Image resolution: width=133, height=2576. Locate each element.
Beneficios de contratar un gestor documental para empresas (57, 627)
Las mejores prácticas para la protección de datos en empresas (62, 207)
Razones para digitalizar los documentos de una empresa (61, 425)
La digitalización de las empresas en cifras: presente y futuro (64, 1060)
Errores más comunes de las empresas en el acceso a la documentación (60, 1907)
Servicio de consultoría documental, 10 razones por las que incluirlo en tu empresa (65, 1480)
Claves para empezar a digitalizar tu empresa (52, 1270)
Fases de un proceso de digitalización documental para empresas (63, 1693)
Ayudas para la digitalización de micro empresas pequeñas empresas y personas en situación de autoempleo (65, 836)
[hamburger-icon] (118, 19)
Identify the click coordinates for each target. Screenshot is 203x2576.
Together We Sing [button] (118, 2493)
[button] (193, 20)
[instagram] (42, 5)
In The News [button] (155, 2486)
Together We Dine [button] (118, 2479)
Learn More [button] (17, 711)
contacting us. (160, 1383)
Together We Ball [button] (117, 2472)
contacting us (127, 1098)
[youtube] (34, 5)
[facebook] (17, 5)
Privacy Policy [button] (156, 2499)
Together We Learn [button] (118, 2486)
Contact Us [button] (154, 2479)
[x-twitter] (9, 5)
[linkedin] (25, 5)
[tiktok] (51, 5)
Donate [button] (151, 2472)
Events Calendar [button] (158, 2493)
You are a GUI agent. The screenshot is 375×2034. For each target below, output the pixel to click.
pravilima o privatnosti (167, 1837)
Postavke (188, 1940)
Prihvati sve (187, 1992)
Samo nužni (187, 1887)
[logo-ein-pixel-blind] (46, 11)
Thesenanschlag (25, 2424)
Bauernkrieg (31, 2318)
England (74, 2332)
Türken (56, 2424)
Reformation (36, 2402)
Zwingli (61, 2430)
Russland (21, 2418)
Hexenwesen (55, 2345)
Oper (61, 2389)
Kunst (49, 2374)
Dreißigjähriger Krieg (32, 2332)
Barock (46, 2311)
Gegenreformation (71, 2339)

= = = = =

◆ Problem details: Copy out word for word each line of the listing, from the very first line down to the line containing "Razones para digitalizar", and stop after that line.

◆ Exercise solution:
Image resolution: width=133, height=2576. Locate each element.
Beneficios de contratar un gestor documental para empresas (57, 627)
Las mejores prácticas para la protección de datos en empresas (62, 207)
Razones para digitalizar los documentos de una empresa (61, 425)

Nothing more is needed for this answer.